### Task 1
In the Agentic BI text, by what percentage did promotional resource allocation efficiency increase?
### Task 2
Quote the Agentic BI text from "- Precision push: ChatBI" up to and including "(vs. crude push)".
### Task 3
List the attributes that the Agentic BI text names as making up complete customer profiles.

### Excerpted passage
════════════════
Agentic BI application scenarios:
- Unified member profiles: Use metrics middle platform to unify member consumption data standards across three systems, building complete customer profiles (purchase frequency, average transaction value, category preferences, channel preferences)
- Precision push: ChatBI Agent automatically analyzes member profile characteristics, identifies “high-potential promotional products” and “high-response member groups,” precisely pushes to member mini-programs
- Effectiveness evaluation: After promotional push, Agent tracks member response rate and conversion rate in real-time, automatically generates ROI analysis reports
Implementation results:
- Member precision push conversion rate increased by 25% (vs. crude push)
- Promotional resource allocation efficiency increased by 40% (data-based rather than experience-based)
- Member churn warning accuracy increased by 30% (AI model automatically detects abnormal behavior patterns)
════════════════
(Click-target data)
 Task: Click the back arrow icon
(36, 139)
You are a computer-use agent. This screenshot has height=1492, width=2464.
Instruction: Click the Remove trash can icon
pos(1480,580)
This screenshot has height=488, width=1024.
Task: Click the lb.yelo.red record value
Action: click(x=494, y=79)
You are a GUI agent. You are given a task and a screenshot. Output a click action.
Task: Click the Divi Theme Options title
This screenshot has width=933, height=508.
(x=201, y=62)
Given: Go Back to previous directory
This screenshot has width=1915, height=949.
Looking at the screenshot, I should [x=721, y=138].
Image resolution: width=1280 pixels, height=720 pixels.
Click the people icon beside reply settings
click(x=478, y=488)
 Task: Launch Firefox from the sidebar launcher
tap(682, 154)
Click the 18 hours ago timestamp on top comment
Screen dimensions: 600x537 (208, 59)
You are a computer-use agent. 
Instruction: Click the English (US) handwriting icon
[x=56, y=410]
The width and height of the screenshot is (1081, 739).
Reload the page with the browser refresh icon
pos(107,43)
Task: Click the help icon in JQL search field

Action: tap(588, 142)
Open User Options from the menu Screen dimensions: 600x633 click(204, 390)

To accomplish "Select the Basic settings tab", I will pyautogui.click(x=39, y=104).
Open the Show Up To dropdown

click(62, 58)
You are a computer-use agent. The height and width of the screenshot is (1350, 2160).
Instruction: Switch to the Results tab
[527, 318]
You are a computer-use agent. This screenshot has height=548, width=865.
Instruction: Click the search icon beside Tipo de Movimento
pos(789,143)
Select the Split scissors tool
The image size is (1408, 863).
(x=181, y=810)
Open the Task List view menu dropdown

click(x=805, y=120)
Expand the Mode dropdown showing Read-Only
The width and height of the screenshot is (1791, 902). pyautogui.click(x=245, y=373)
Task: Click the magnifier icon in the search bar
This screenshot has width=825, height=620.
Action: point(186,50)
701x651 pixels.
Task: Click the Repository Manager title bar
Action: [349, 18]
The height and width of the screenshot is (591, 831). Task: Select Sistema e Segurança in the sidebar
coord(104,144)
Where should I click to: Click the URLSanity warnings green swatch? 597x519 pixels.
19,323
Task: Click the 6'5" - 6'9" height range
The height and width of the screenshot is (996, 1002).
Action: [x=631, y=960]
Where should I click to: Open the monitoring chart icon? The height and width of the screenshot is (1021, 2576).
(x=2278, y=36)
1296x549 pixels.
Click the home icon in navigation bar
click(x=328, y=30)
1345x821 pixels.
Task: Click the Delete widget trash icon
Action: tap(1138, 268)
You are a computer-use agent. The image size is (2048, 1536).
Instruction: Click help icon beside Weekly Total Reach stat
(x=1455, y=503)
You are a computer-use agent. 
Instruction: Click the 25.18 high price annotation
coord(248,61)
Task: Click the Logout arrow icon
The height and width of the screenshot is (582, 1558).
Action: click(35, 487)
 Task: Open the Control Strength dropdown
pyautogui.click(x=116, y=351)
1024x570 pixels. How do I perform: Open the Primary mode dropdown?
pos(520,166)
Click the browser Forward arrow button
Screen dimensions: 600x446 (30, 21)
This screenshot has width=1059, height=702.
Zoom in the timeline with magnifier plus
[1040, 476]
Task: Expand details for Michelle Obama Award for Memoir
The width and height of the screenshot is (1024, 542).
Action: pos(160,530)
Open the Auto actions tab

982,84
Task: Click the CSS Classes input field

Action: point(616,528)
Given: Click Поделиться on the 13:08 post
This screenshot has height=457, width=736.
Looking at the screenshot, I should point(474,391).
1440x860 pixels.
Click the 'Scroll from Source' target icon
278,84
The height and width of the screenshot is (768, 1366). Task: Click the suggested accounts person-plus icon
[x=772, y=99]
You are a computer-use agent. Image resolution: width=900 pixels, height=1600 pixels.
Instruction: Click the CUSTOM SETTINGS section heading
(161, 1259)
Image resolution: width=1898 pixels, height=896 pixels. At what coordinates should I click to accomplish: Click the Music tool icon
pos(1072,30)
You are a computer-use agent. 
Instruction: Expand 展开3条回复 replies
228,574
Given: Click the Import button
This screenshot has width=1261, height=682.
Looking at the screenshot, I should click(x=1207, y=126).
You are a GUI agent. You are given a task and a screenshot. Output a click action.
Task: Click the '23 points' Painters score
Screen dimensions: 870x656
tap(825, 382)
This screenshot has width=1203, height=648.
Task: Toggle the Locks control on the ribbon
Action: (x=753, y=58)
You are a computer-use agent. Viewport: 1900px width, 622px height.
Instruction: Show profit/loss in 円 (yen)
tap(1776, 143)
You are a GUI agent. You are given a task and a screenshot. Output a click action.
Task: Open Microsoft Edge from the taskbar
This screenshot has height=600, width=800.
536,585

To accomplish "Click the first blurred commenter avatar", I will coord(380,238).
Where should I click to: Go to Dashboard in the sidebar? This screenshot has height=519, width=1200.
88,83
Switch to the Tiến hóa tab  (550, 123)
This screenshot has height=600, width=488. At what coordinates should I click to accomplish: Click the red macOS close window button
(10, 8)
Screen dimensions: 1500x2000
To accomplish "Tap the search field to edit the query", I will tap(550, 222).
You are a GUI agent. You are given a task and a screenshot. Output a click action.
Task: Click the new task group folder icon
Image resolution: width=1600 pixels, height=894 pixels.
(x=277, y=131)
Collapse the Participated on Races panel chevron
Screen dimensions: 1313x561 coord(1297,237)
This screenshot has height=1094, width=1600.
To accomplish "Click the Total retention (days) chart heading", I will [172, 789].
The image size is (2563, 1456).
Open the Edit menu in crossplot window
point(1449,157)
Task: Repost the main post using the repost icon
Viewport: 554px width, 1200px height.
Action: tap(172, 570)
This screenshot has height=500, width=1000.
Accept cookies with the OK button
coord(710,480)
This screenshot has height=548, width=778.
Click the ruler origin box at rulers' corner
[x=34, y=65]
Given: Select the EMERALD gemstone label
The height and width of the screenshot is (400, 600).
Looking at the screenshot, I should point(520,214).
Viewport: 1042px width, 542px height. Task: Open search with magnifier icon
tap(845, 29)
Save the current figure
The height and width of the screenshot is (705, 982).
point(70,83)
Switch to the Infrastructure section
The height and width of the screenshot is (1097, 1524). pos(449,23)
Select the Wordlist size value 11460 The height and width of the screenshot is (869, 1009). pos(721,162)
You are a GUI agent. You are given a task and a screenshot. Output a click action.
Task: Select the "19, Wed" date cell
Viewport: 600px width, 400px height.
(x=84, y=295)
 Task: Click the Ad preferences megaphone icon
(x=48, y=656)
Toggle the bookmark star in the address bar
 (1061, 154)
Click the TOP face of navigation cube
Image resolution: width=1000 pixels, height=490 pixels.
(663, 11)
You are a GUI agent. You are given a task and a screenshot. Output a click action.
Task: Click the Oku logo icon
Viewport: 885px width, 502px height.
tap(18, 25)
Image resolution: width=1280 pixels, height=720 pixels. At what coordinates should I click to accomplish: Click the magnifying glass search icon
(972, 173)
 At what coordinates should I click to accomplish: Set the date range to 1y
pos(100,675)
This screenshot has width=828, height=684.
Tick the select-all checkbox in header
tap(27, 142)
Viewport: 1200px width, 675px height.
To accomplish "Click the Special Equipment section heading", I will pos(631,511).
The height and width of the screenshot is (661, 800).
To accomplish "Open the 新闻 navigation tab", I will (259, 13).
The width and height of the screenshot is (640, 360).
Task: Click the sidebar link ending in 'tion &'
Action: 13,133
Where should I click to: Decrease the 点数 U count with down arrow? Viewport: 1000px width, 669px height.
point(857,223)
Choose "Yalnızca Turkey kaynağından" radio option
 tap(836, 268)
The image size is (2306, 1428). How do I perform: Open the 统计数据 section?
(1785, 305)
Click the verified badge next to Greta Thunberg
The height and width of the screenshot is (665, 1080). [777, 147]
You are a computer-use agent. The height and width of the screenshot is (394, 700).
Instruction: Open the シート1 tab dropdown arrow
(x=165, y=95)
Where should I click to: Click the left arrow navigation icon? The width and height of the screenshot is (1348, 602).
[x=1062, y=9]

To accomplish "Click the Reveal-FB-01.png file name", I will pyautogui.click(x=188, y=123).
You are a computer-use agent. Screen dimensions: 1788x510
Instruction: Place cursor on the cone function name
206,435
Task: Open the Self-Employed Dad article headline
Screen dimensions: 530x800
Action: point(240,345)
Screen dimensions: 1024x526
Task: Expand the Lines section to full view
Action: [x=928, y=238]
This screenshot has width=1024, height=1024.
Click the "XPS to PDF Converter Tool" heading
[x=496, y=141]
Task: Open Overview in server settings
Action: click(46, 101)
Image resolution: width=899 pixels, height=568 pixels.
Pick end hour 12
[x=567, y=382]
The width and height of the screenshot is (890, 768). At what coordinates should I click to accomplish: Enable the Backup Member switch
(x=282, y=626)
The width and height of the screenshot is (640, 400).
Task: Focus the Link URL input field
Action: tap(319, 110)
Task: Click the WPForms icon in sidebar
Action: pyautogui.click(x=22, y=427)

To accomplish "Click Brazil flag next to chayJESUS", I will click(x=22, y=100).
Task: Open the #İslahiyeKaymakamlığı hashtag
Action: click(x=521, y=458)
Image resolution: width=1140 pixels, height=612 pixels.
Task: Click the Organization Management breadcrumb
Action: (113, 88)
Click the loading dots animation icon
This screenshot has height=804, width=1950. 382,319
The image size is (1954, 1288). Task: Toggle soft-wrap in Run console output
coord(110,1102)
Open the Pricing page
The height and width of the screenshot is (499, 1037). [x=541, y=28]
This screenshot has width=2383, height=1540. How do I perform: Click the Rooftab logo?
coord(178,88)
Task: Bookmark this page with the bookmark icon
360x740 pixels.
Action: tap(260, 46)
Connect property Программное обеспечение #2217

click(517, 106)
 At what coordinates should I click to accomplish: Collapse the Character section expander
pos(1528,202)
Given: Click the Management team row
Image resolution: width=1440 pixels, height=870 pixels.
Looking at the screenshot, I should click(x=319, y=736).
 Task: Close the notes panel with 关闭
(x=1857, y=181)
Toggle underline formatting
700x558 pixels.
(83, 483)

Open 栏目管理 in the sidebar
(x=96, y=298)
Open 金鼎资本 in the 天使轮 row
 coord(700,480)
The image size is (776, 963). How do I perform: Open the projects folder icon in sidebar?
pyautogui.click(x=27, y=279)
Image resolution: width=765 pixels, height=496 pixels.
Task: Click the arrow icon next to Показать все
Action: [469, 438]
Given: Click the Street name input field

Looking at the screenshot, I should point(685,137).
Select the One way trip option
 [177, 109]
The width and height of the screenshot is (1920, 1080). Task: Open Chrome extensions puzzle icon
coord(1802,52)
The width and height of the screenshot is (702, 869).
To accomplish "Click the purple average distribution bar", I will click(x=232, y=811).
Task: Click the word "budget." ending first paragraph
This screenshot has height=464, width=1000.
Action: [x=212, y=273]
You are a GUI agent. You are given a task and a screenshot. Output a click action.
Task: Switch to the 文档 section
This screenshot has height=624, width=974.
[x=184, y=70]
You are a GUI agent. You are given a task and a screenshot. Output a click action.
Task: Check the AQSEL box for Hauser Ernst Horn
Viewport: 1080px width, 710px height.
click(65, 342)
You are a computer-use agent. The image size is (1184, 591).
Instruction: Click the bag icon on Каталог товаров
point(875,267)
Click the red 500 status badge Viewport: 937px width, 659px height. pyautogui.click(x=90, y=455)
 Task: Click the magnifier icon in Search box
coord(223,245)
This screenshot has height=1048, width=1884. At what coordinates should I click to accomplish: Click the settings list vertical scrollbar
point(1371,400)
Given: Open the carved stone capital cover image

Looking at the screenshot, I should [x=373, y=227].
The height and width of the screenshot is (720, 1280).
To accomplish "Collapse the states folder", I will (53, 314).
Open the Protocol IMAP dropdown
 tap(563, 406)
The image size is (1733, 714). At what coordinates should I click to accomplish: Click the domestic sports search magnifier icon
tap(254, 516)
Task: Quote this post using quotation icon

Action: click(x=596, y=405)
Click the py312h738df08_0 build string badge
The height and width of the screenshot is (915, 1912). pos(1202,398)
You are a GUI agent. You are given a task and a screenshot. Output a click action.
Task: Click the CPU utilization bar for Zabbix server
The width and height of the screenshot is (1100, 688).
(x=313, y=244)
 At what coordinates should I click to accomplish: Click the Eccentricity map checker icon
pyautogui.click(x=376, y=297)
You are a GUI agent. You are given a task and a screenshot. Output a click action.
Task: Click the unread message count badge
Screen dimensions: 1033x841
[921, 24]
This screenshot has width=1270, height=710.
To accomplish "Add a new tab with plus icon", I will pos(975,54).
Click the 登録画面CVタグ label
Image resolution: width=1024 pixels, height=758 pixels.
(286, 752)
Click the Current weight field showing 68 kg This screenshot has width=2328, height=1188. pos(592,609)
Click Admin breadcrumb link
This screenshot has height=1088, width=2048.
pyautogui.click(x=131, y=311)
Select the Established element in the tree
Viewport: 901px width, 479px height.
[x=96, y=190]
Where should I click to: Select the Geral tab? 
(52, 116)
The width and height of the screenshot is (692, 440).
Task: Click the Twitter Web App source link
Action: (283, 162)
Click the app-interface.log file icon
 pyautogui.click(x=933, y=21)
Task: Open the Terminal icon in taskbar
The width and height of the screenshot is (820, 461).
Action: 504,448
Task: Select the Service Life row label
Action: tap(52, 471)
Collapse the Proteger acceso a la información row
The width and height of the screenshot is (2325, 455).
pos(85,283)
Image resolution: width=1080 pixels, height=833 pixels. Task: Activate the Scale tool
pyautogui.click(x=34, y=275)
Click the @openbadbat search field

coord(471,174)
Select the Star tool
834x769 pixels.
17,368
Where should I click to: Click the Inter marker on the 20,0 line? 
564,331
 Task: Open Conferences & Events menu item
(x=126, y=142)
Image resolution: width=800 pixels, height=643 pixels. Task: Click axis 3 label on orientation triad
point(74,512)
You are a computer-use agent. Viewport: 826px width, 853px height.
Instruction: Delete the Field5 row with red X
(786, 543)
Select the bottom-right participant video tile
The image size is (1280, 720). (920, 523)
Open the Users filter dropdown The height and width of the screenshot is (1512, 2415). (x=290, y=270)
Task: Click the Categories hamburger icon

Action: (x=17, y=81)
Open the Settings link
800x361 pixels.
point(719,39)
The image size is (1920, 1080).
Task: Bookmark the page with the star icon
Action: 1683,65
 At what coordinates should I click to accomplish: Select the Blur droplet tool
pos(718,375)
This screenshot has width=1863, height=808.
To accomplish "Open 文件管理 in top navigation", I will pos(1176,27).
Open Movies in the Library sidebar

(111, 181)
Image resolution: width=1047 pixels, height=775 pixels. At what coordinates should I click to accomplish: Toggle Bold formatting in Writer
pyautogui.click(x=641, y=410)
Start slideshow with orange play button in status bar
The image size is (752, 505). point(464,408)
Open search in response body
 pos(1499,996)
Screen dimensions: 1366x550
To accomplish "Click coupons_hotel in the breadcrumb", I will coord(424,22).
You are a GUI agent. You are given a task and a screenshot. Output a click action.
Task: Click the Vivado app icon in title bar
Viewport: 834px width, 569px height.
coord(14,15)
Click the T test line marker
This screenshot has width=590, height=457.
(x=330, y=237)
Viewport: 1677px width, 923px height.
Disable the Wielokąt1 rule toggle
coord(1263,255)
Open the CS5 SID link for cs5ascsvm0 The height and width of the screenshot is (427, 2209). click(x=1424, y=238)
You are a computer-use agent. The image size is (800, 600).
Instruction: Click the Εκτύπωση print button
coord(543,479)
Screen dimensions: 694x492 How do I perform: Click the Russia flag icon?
════════════════
### Task result 1
40%

### Task result 2
- Precision push: ChatBI Agent automatically analyzes member profile characteristics, identifies “high-potential promotional products” and “high-response member groups,” precisely pushes to member mini-programs
- Effectiveness evaluation: After promotional push, Agent tracks member response rate and conversion rate in real-time, automatically generates ROI analysis reports
Implementation results:
- Member precision push conversion rate increased by 25% (vs. crude push)

### Task result 3
Purchase frequency, average transaction value, category preferences, channel preferences